§ Extracted text:
· · · ·

/programs/ourwork/researchinfo/workflows/practice.htm

originally: http://www.oclc.org/programs/ourwork/researchinfo/workflows/practice.htm

Survey of Current Practice Project

We have commissioned a study of the role of research libraries in the higher education research assessment regimes in five countries - the Republic of Ireland, the UK, the Netherlands, Denmark and Australia. This work is being carried out by Key Perspectives, a UK library and scholarly publishing consultancy. The report will be published in the summer of 2009.

Description

Much attention is being directed towards research assessment and the development of procedures for assessment both in universities and at a national level. In the UK, which has had a national research assessment process aimed at fostering research excellence for over two decades, research assessment has absorbed huge amounts of attention, effort and time, and has undoubtedly contributed towards a change in attitudes of university managers and research communities towards their missions and towards their fellow institutions. Some believe that competitiveness has displaced the collegiate, collaborative values that the academy once held.

Those countries that have pursued different paths in regard to funding higher education and research, distributing funding on a less combative basis, may not have themselves engendered the levels of competitiveness that may be seen in the UK, for example. Nevertheless, with the rise in usage of world university ranking systems like the Times Higher World University Ranking and the Jiao Tong Academic Ranking of World Universities, a new urgency is informing the approach to competition among universities worldwide, and within various regions and sectors.

· · · ·

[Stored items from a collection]

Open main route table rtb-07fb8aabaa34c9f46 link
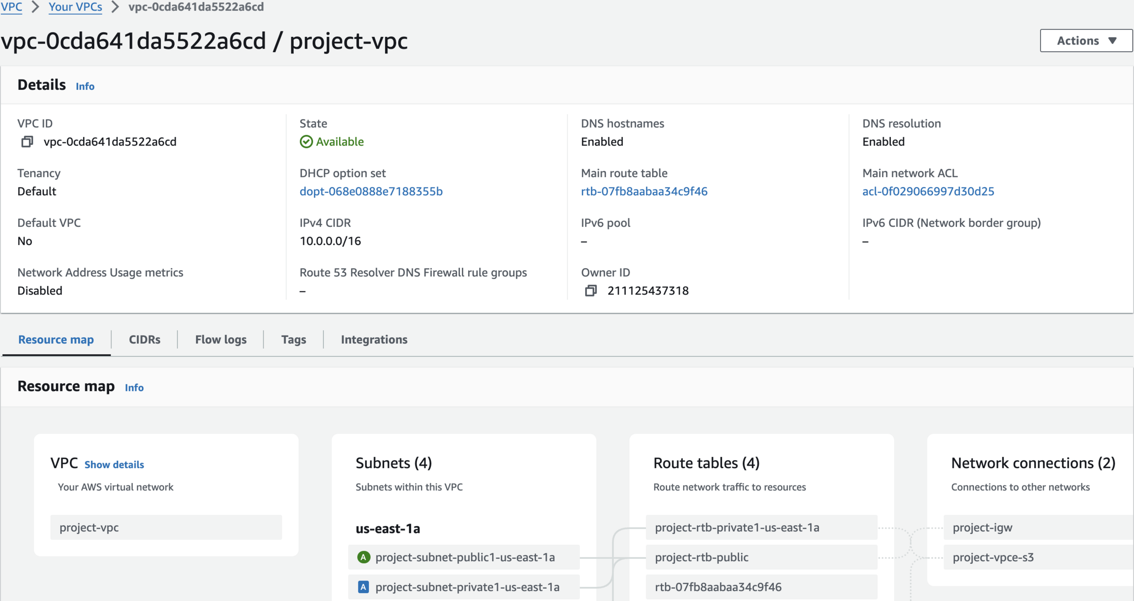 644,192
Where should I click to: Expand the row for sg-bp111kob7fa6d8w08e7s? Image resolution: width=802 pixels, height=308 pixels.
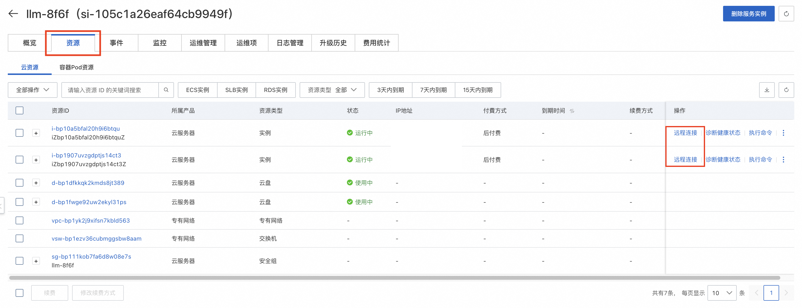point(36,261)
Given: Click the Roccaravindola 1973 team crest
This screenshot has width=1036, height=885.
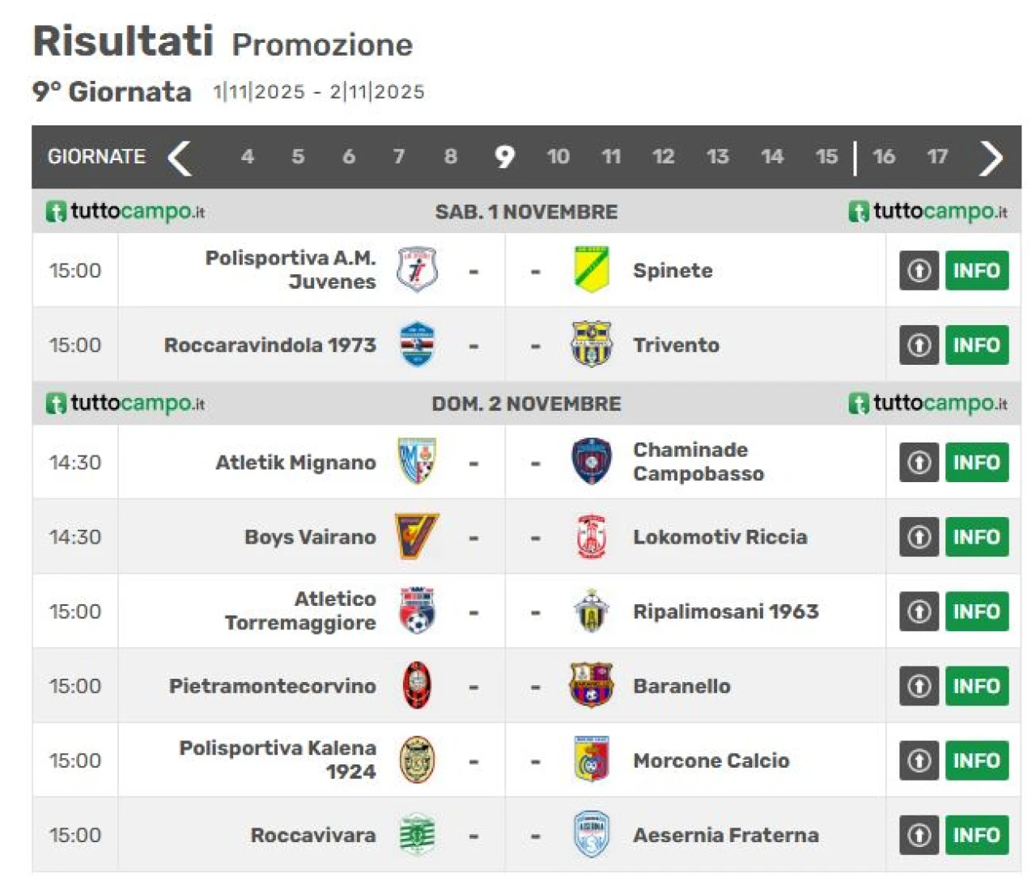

· · · ·

§ Task instructions:
A. Output everything from "Much attention is" down to "academy once held." in the project description, word for word.
B. Answer these questions from the project description:
(i) Which consultancy is carrying out the study?
(ii) When will the report be published?
(iii) For how long has the UK had a national research assessment process?
C. Decide whether each statement agrees with the project description, and support each yes or no with a quotation from it:
(i) The study covers research assessment regimes in six countries.
(ii) Key Perspectives is based in the UK.
(iii) The Jiao Tong Academic Ranking of World Universities is named as a world university ranking system.

§ In response:
A.
Much attention is being directed towards research assessment and the development of procedures for assessment both in universities and at a national level. In the UK, which has had a national research assessment process aimed at fostering research excellence for over two decades, research assessment has absorbed huge amounts of attention, effort and time, and has undoubtedly contributed towards a change in attitudes of university managers and research communities towards their missions and towards their fellow institutions. Some believe that competitiveness has displaced the collegiate, collaborative values that the academy once held.

B.
(i) Key Perspectives
(ii) In the summer of 2009
(iii) For over two decades

C.
(i) No: "the higher education research assessment regimes in five countries"
(ii) Yes: "Key Perspectives, a UK library and scholarly publishing consultancy"
(iii) Yes: "world university ranking systems like the Times Higher World University Ranking and the Jiao Tong Academic Ranking of World Universities"